La salida de la ministra del Deporte, Natalia Duco, junto a la del subsecretario de la cartera, Andrés Otero, desató una intensa controversia política. La renuncia de la secretaria de Estado ocurrió en medio de cuestionamientos por el presunto uso indebido de un vehículo fiscal para actividades de carácter personal.

Tras confirmarse las dimisiones, el Partido Nacional Libertario (PNL) planteó abiertamente la posibilidad de cerrar la repartición pública. El secretario general de la tienda, Juan Antonio Urzúa, sostuvo que la coyuntura representa una ocasión propicia para erradicar el ministerio.

"Estimamos que esta es una excelente oportunidad, ya que renunció la señora Ministra del Deporte, para que cerremos el Ministerio del Deporte. No tiene ningún sentido que tengamos autos fiscales, choferes fiscales, que vayan a financiar un carrete ministerial. No necesitamos un Ministerio del Deporte", afirmó Urzúa.

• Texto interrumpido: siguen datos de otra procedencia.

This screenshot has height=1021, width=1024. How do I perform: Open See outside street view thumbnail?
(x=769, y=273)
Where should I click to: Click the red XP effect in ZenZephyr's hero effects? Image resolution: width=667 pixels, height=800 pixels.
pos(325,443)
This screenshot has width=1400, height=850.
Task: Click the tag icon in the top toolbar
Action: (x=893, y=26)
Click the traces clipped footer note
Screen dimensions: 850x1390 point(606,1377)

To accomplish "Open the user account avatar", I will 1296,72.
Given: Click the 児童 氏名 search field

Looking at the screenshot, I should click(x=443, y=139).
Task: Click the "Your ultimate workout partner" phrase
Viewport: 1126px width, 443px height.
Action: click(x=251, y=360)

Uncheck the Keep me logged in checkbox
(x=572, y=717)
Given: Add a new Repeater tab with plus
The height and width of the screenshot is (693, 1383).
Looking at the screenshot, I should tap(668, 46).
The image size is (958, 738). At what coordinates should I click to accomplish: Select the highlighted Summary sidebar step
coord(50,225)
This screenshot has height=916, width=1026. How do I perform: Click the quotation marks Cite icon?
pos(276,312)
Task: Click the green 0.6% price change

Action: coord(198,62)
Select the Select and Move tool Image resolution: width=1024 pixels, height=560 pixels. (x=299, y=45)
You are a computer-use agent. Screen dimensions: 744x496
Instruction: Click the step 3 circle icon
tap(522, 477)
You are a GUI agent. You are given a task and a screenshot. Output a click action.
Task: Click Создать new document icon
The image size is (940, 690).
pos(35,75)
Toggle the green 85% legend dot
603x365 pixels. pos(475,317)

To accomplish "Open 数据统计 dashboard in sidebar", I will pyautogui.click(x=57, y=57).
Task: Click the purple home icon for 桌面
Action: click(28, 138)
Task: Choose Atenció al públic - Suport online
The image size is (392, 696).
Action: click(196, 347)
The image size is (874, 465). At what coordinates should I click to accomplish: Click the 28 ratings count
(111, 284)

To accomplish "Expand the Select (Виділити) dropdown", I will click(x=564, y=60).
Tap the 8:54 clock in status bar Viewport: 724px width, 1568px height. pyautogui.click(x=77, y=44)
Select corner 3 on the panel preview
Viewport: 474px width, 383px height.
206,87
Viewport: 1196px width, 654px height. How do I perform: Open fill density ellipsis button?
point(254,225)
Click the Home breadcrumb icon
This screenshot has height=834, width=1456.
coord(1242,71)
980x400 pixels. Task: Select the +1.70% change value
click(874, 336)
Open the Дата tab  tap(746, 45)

Asimismo, el dirigente argumentó que los fondos asignados a esta área deberían reasignarse a otras prioridades del país: "Necesitamos que los recursos sean redirigidos para enfrentar el flagelo del narcotráfico, de la delincuencia. Y los ciudadanos chilenos, si así lo estiman, hagan más deporte, hagan más poema, se dediquen a escribir. Pero no necesitamos un Ministerio del Deporte".

Rechazo desde la oposición

La iniciativa generó un inmediato rechazo en otros sectores del Congreso. El diputado del Partido de la Gente (PDG), Patricio Briones, cuestionó con dureza los dichos del dirigente libertario, tildándolos de "ignorancia" y de una desconsideración hacia la comunidad deportiva del país.

"Esto solo habla de la ignorancia y de la poca pericia comunicacional al tratar de minimizar, menospreciar e incluso irrespetar a los miles de deportistas de élite y de alto rendimiento que representan y usan los colores de Chile ante el mundo. De verdad, y en lo personal, es una vergüenza", enfatizó el parlamentario.

La discusión sobre la continuidad y el rol del Ministerio del Deporte se suma a las tensiones generadas por el ajuste en el gabinete tras la salida de las máximas autoridades de la cartera.